I'm more of a drawer than a painter. Even though most of what I do involves paint, I almost always end up drawing on the canvas. I like to use everything: acrylics, oils, charcoal, colored pencils, inks, and markers. My least favorite are watercolors; I'm awful at using them. I guess what I use most just might be Sharpies.

linnea doyle_ascend.jpg
Ascend

Why did you choose robots as one of the more prominent figures featured in your paintings?

I started doodling them in my sketchbooks, repeating them so much it was like a robot invasion. I drew the shapes over and over until they had developed an entire world. Once I
made the first three paintings, the response I got from viewers was huge -- robots are oddly
fascinating when they look back at you. They appeal to all kinds of people, and it seems
they're easy to connect with.

Linnea Doyle Cordyceps-T.jpg
Cordyceps-T
Robots are usually very stoic beings, but you infuse them with life and feeling. What motivates you to show all these robots in different circumstances?

They're very convenient containers. You can put any emotion you want into a robot. Mine are less mechanical and a little more organic as far as robots go. I was working toward a character that was super simplified, but still kept a lot of nuance. I had all these thoughts that I wanted to express subtly, and it was funnier to me to do it by being obvious. I like putting the robots in new situations all the time because I want them have a kind of candor, an uninhibited response to finding themselves there.

Imagine if your robots stepped out of their paintings, what would they say?

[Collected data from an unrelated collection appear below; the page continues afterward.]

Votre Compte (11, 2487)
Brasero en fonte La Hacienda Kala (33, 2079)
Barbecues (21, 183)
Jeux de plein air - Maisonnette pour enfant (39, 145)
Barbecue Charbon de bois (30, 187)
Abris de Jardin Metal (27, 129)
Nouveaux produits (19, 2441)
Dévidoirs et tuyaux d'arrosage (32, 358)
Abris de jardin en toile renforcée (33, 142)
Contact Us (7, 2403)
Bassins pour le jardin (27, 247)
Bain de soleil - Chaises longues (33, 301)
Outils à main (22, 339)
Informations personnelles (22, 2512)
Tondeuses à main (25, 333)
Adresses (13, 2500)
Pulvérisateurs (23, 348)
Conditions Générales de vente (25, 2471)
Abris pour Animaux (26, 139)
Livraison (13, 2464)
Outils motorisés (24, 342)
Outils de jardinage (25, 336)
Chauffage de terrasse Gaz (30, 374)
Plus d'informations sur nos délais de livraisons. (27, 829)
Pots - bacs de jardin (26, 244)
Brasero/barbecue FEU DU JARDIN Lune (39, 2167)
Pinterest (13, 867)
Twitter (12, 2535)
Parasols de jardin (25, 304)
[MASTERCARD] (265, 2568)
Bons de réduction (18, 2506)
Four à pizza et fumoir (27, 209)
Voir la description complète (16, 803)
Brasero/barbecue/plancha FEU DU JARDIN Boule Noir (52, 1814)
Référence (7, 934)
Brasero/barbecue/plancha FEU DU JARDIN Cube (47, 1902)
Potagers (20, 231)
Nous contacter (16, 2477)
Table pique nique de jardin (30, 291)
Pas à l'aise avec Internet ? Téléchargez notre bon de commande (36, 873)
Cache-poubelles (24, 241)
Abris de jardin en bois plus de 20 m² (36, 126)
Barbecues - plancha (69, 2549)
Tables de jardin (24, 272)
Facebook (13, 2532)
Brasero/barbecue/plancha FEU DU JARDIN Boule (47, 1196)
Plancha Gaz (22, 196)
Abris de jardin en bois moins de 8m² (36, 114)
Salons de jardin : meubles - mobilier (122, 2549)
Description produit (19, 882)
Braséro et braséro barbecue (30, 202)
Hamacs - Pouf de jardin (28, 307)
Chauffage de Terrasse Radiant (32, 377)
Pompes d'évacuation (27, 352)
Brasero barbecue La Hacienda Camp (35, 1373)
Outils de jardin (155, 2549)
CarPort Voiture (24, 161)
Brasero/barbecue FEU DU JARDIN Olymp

This is interesting. I never imagine their voices. Everything they have to say is there for your eyes. That's the language they use for addressing these feelings, which are essentially abstract. So, maybe they'd play music or sing a song with no words.

Your style varies differently from the robot and ball-guy work to sweeping landscapes and detailed figure drawing. Is there a challenge to switching back and forth between both kinds of subjects?

The diversity in my work is due partly to the growth and evolution of my style, learning new ways to draw and depict subjects, and partly to the circumstances I'm creating in. If I'm alone in the studio and focusing tightly on a small drawing, it turns out differently than doing a huge painting onstage with a high energy rock band or DJs. I don't prefer any particular style, but I like my work best when you can see a story in it. The challenge for both is to end up with a picture people want to keep looking at, and it's a huge joy when I can accomplish that in any style.

What was your experience in college as an artist like? Did you find you were able to branch out more? Or have you found yourself more artistic after graduating?

I had a great time at art school. For the first time, I was surrounded by a ton of other deeply creative people, and it was a fun place. However, I wish they would have taught me more about the business side. In retrospect, I think that you should go to art school in the city you want to work in. The connections you make are so important.

As far as finding myself as an artist, that is something that is always happening. There's just different phases, and hopefully my biggest advances are yet to come.

Linnea Doyle Spotart.jpg
What can people expect to see at your Art-A-Whirl showcase?

This year I have a completely new series that I'm excited and nervous to reveal. People familiar with the generally cheery robots may be surprised. I decided to start bringing all the hurt, broken robots out of my sketchbooks into paintings, and this series has collage elements and a more restrained color palette.

I'm also showing the Strangers series that was the precursor to the dark robots, and I'll still have plenty of happy colorful robots on hand.

What other kinds of work have you done as an artist?

I've done a really wide range of illustration work because it's easy for me to adapt my style to what's needed for each project. I spent a while doing concept design for furniture, drawing gig posters for bands, spot illustrations for articles, creating custom wedding invitations, action painting for bands and DJs, and working on commissioned paintings.

The botanical illustration is still some of my favorite work I've done. I love plants, and I got to examine them in microscopes and do extremely detailed work. I was drawing these plants that were brand-new species, and being identified for the first time in history. It was nerdy and exciting, I saw specimens that Darwin collected.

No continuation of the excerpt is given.